Data for this exercise Start Marker

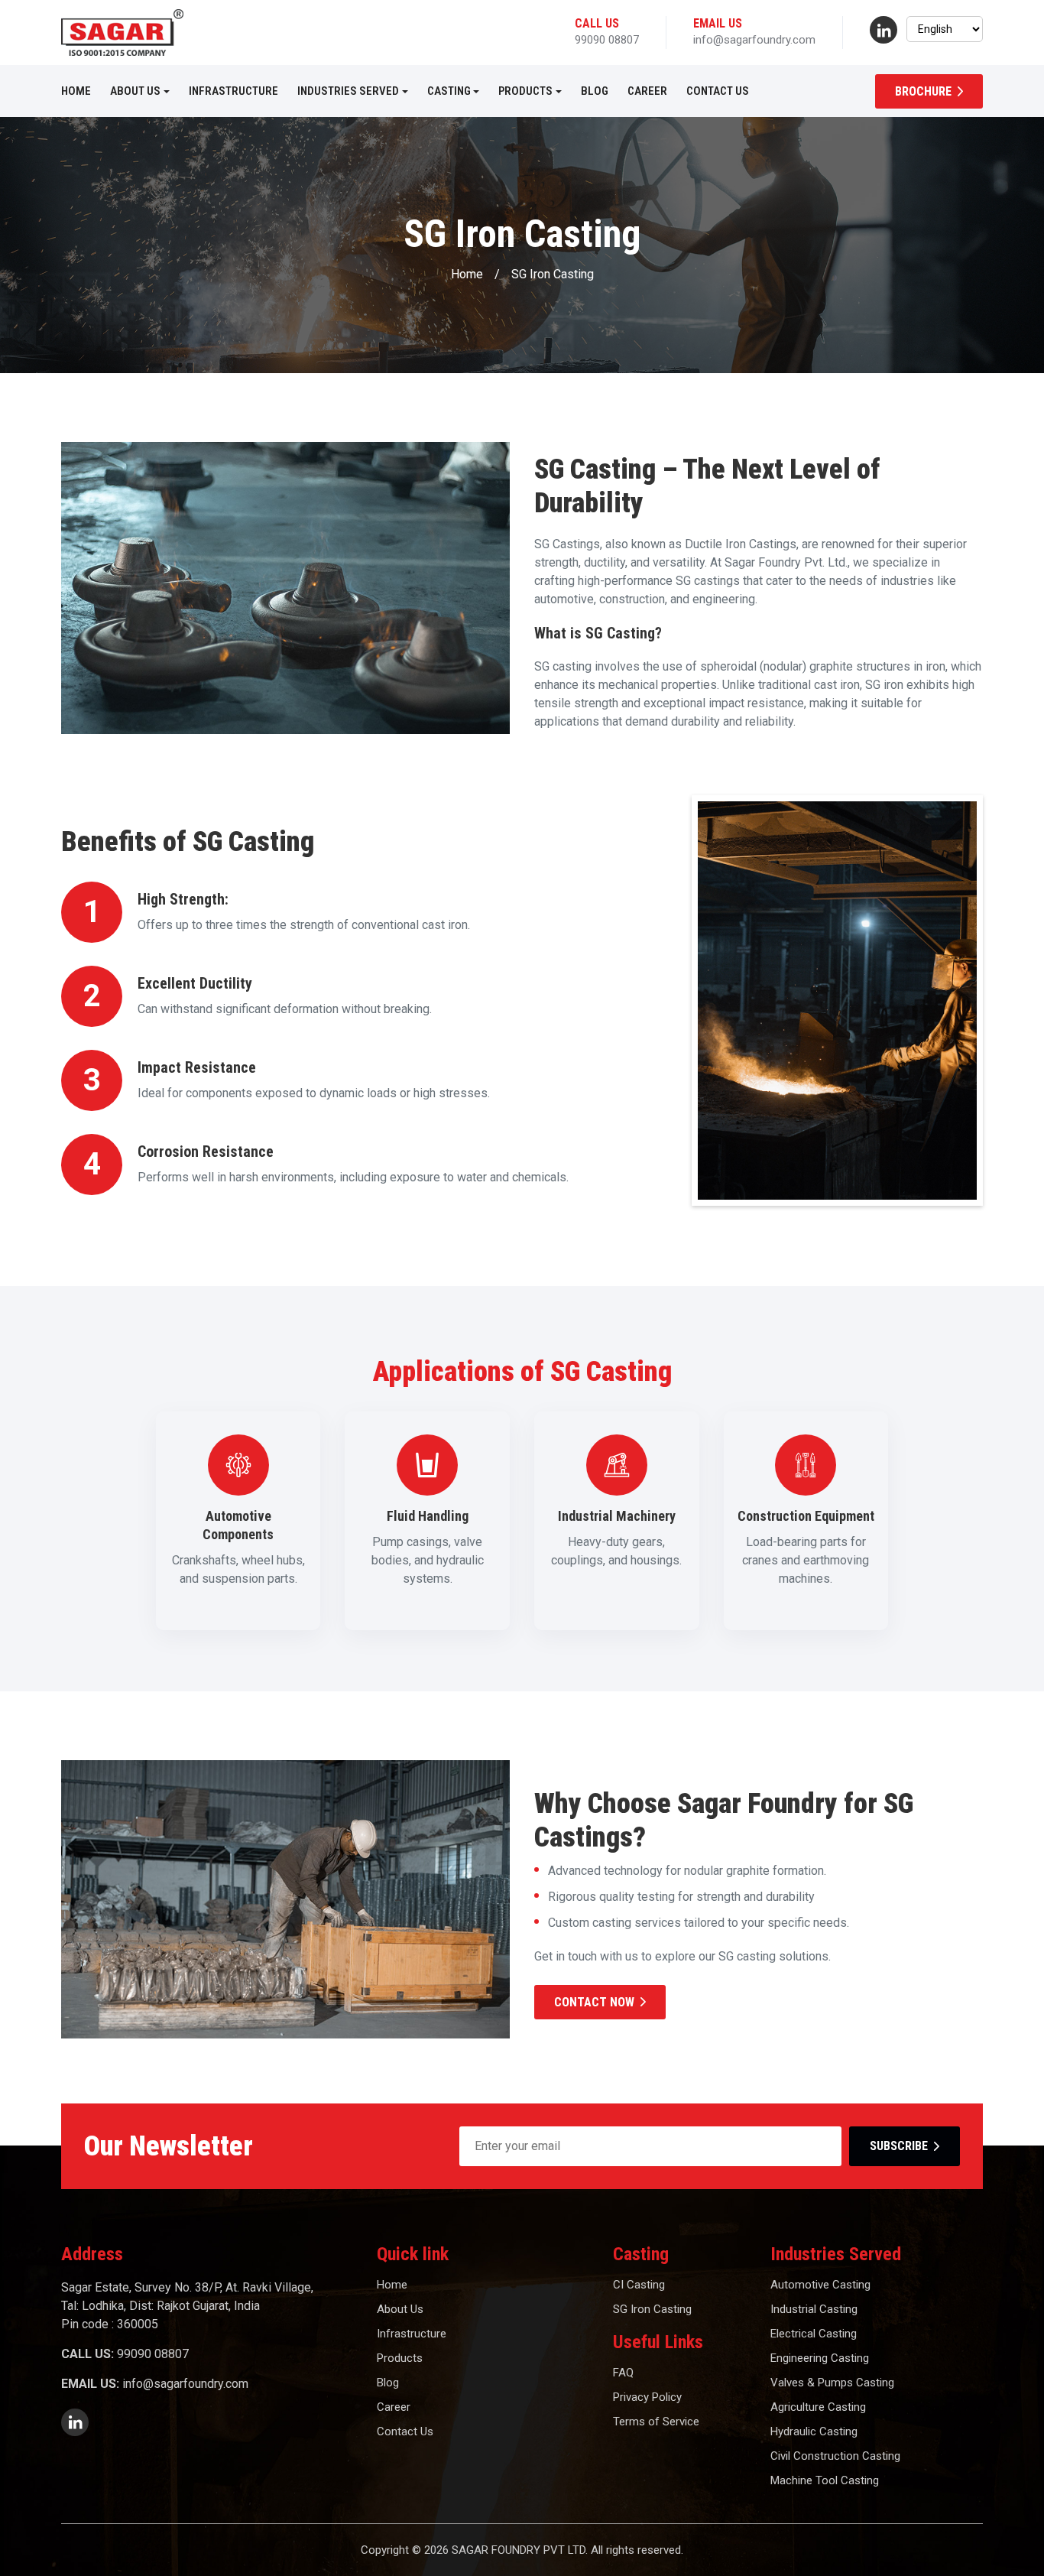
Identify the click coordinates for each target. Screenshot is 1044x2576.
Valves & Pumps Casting (832, 2382)
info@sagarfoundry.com (754, 40)
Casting (449, 91)
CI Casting (639, 2285)
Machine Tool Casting (824, 2480)
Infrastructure (233, 91)
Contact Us (717, 91)
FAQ (623, 2372)
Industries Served (348, 91)
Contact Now (594, 2002)
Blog (594, 91)
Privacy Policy (647, 2397)
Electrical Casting (813, 2333)
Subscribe (899, 2146)
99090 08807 (607, 40)
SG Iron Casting (652, 2309)
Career (647, 91)
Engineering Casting (819, 2358)
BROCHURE (923, 91)
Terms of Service (656, 2421)
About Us (135, 91)
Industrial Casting (814, 2309)
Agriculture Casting (818, 2407)
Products (525, 91)
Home (76, 91)
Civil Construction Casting (835, 2456)
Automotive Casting (820, 2285)
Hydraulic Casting (814, 2431)
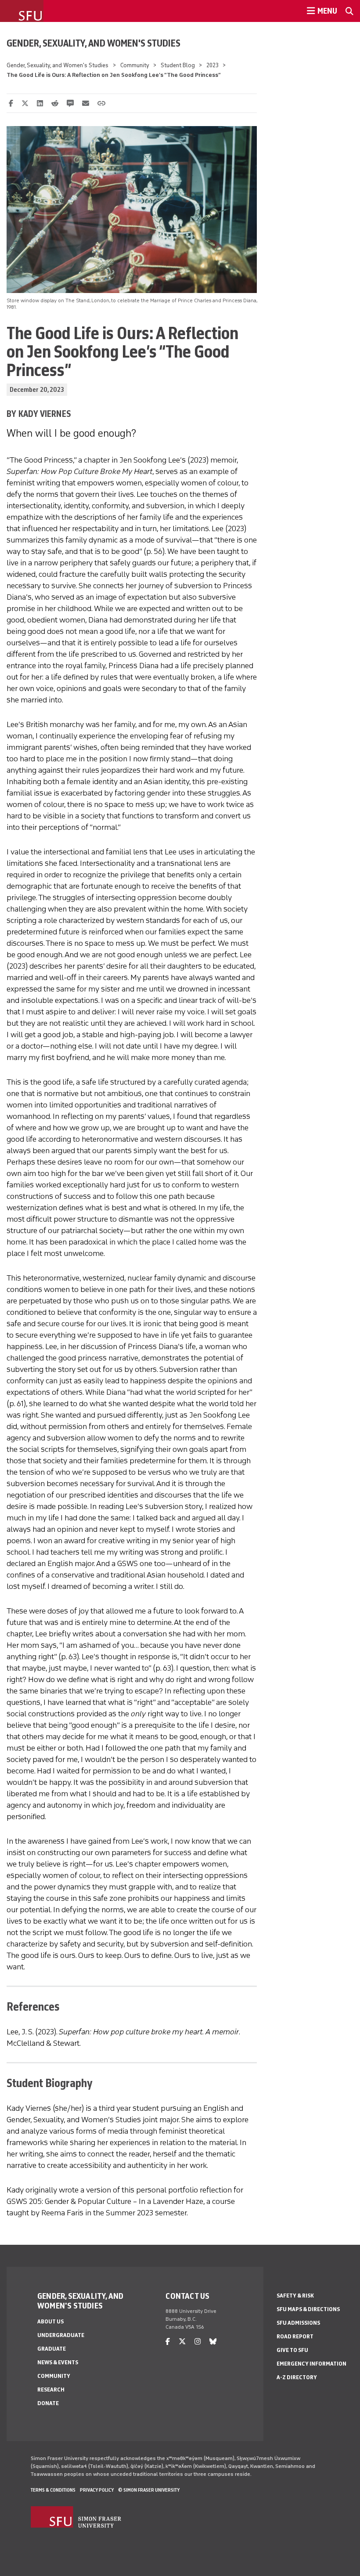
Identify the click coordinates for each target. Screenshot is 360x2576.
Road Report (295, 2336)
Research (51, 2389)
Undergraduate (60, 2335)
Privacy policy (97, 2490)
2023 (212, 65)
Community (134, 65)
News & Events (57, 2362)
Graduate (51, 2348)
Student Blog (178, 65)
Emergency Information (311, 2363)
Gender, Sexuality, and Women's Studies (93, 43)
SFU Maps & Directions (308, 2309)
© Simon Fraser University (149, 2490)
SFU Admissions (298, 2322)
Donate (48, 2403)
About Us (50, 2321)
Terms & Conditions (53, 2490)
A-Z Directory (297, 2377)
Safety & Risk (295, 2295)
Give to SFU (292, 2350)
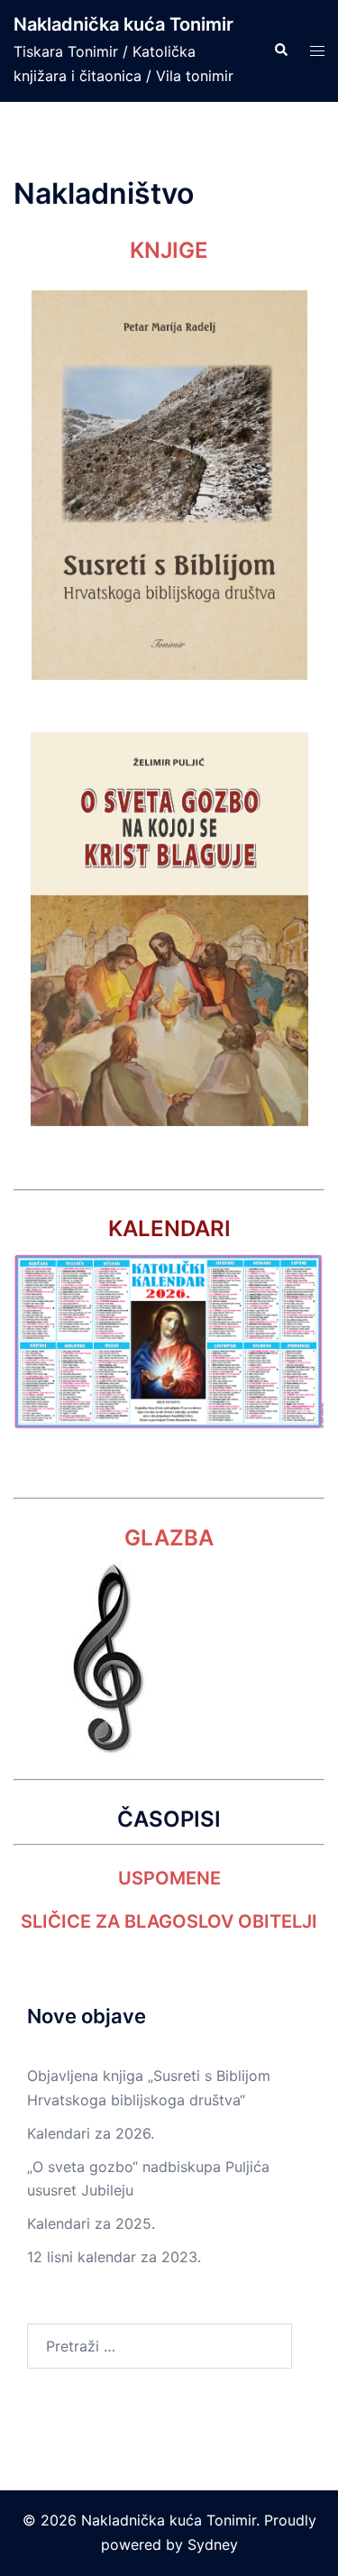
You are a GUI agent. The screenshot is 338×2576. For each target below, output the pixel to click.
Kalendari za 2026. (90, 2133)
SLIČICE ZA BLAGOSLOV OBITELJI (169, 1921)
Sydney (212, 2544)
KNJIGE (169, 250)
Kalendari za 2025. (91, 2223)
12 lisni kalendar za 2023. (114, 2257)
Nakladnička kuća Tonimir (123, 24)
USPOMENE (169, 1878)
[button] (280, 50)
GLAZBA (169, 1538)
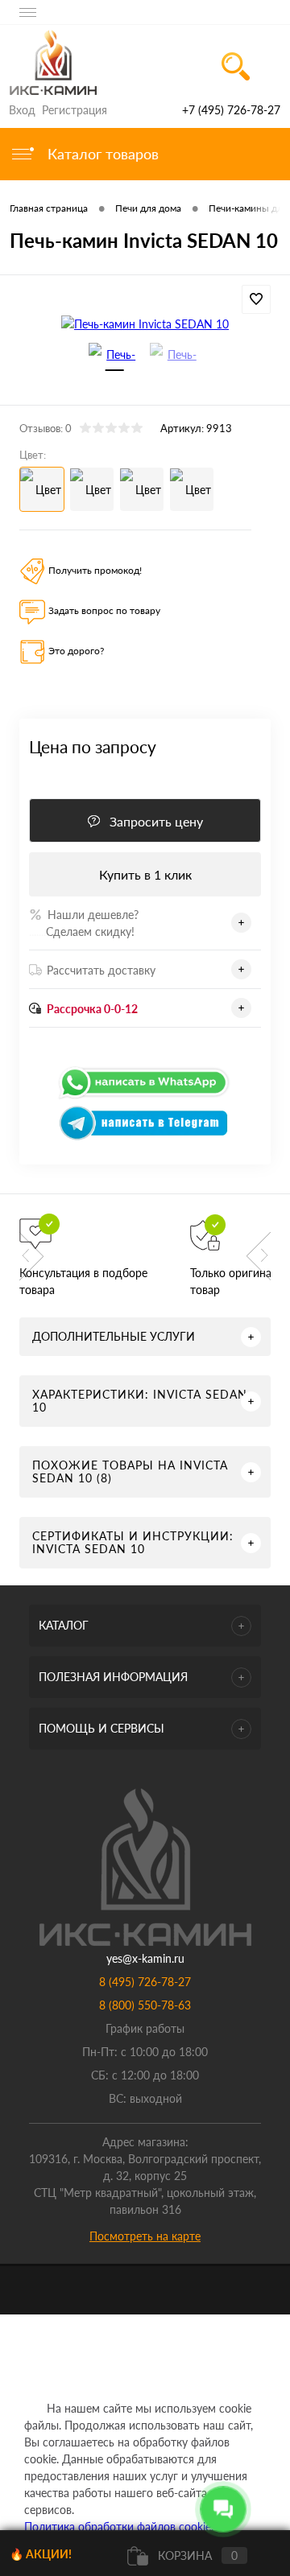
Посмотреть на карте (145, 2236)
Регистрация (74, 110)
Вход (22, 110)
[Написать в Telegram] (145, 1137)
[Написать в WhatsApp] (145, 1096)
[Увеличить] (145, 323)
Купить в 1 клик (145, 874)
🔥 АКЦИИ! (41, 2554)
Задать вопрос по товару (104, 610)
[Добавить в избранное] (256, 299)
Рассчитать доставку (101, 970)
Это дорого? (76, 651)
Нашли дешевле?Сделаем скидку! (84, 923)
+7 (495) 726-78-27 (231, 110)
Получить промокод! (95, 570)
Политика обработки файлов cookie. (118, 2526)
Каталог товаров (101, 154)
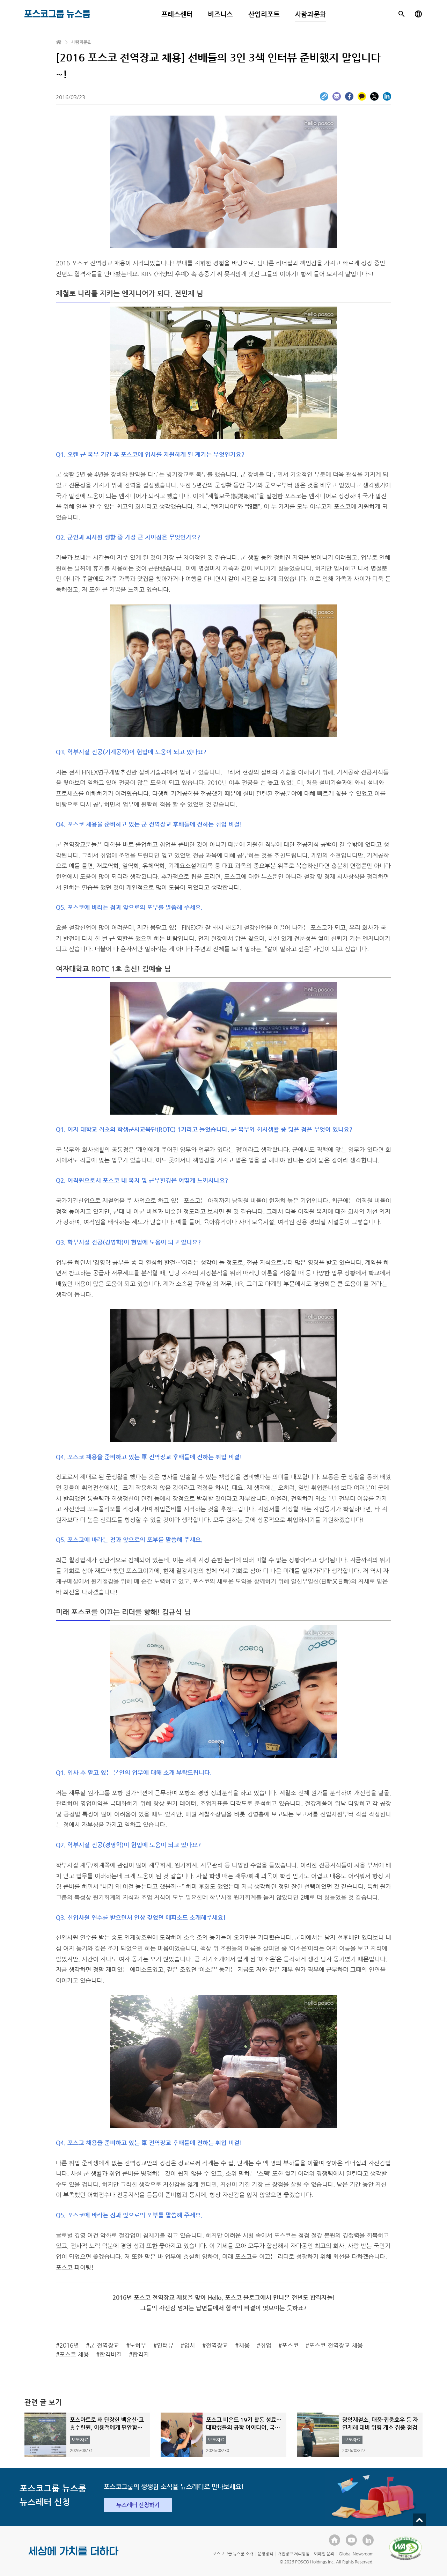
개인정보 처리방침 (293, 2553)
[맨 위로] (419, 2519)
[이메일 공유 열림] (336, 96)
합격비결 (111, 2354)
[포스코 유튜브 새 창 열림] (351, 2540)
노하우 (138, 2345)
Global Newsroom (356, 2553)
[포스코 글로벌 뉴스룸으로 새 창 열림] (418, 14)
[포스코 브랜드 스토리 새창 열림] (74, 2556)
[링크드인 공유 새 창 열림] (387, 96)
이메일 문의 (324, 2553)
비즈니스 (220, 14)
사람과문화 (311, 14)
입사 (189, 2345)
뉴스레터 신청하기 (138, 2505)
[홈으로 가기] (59, 42)
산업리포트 (264, 14)
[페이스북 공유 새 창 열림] (349, 96)
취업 (265, 2345)
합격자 (140, 2354)
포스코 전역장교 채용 (336, 2345)
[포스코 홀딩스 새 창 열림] (334, 2540)
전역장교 (217, 2345)
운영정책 (265, 2553)
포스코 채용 (74, 2354)
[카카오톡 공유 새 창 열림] (362, 96)
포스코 (290, 2345)
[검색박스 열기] (401, 14)
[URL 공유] (324, 96)
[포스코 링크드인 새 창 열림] (368, 2540)
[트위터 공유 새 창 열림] (374, 96)
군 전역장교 (104, 2345)
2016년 (69, 2345)
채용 (244, 2345)
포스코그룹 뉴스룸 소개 (233, 2553)
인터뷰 (165, 2345)
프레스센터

Data for this exercise End Marker

**Instructions to follow**
Please output the records exactly, leaving the pictures out.

**Result of the exercise**
Identify the click coordinates for each target. Screenshot is 1044x2576.
Valves & Pumps Casting (832, 2382)
info@sagarfoundry.com (754, 40)
Casting (449, 91)
CI Casting (639, 2285)
Machine Tool Casting (824, 2480)
Infrastructure (233, 91)
Contact Us (717, 91)
FAQ (623, 2372)
Industries Served (348, 91)
Contact Now (594, 2002)
Blog (594, 91)
Privacy Policy (647, 2397)
Electrical Casting (813, 2333)
Subscribe (899, 2146)
99090 08807 (607, 40)
SG Iron Casting (652, 2309)
Career (647, 91)
Engineering Casting (819, 2358)
BROCHURE (923, 91)
Terms of Service (656, 2421)
About Us (135, 91)
Industrial Casting (814, 2309)
Agriculture Casting (818, 2407)
Products (525, 91)
Home (76, 91)
Civil Construction Casting (835, 2456)
Automotive Casting (820, 2285)
Hydraulic Casting (814, 2431)
Identify the click coordinates for each target. Screenshot is 360x2576.
Road Report (295, 2336)
Research (51, 2389)
Undergraduate (60, 2335)
Privacy policy (97, 2490)
2023 (212, 65)
Community (134, 65)
News & Events (57, 2362)
Graduate (51, 2348)
Student Blog (178, 65)
Emergency Information (311, 2363)
Gender, Sexuality, and Women's Studies (93, 43)
SFU Maps & Directions (308, 2309)
© Simon Fraser University (149, 2490)
SFU Admissions (298, 2322)
Donate (48, 2403)
About Us (50, 2321)
Terms & Conditions (53, 2490)
A-Z Directory (297, 2377)
Safety & Risk (295, 2295)
Give to SFU (292, 2350)
You are a GUI agent. The screenshot is 338×2576. For each target below, output the pixel to click.
Kalendari za 2026. (90, 2133)
SLIČICE ZA BLAGOSLOV OBITELJI (169, 1921)
Sydney (212, 2544)
KNJIGE (169, 250)
Kalendari za 2025. (91, 2223)
12 lisni kalendar za 2023. (114, 2257)
Nakladnička kuća Tonimir (123, 24)
USPOMENE (169, 1878)
[button] (280, 50)
GLAZBA (169, 1538)
Посмотреть на карте (145, 2236)
Регистрация (74, 110)
Вход (22, 110)
[Написать в Telegram] (145, 1137)
[Написать в WhatsApp] (145, 1096)
[Увеличить] (145, 323)
Купить в 1 клик (145, 874)
🔥 АКЦИИ! (41, 2554)
Задать вопрос по товару (104, 610)
[Добавить в избранное] (256, 299)
Рассчитать доставку (101, 970)
Это дорого? (76, 651)
Нашли дешевле?Сделаем скидку! (84, 923)
+7 (495) 726-78-27 (231, 110)
Получить промокод! (95, 570)
Политика обработки файлов cookie. (118, 2526)
Каталог товаров (101, 154)
개인정보 처리방침 (293, 2553)
[맨 위로] (419, 2519)
[이메일 공유 열림] (336, 96)
합격비결 (111, 2354)
[포스코 유튜브 새 창 열림] (351, 2540)
노하우 (138, 2345)
Global Newsroom (356, 2553)
[포스코 글로벌 뉴스룸으로 새 창 열림] (418, 14)
[포스코 브랜드 스토리 새창 열림] (74, 2556)
[링크드인 공유 새 창 열림] (387, 96)
이메일 문의 (324, 2553)
비즈니스 (220, 14)
사람과문화 (311, 14)
입사 (189, 2345)
뉴스레터 신청하기 (138, 2505)
[홈으로 가기] (59, 42)
산업리포트 (264, 14)
[페이스북 공유 새 창 열림] (349, 96)
취업 (265, 2345)
합격자 (140, 2354)
포스코 전역장교 채용 (336, 2345)
[포스코 홀딩스 새 창 열림] (334, 2540)
전역장교 (217, 2345)
운영정책 (265, 2553)
포스코 채용 (74, 2354)
[카카오톡 공유 새 창 열림] (362, 96)
포스코 (290, 2345)
[검색박스 열기] (401, 14)
[URL 공유] (324, 96)
[포스코 링크드인 새 창 열림] (368, 2540)
[트위터 공유 새 창 열림] (374, 96)
군 전역장교 (104, 2345)
2016년 (69, 2345)
채용 (244, 2345)
포스코그룹 뉴스룸 소개 (233, 2553)
인터뷰 (165, 2345)
프레스센터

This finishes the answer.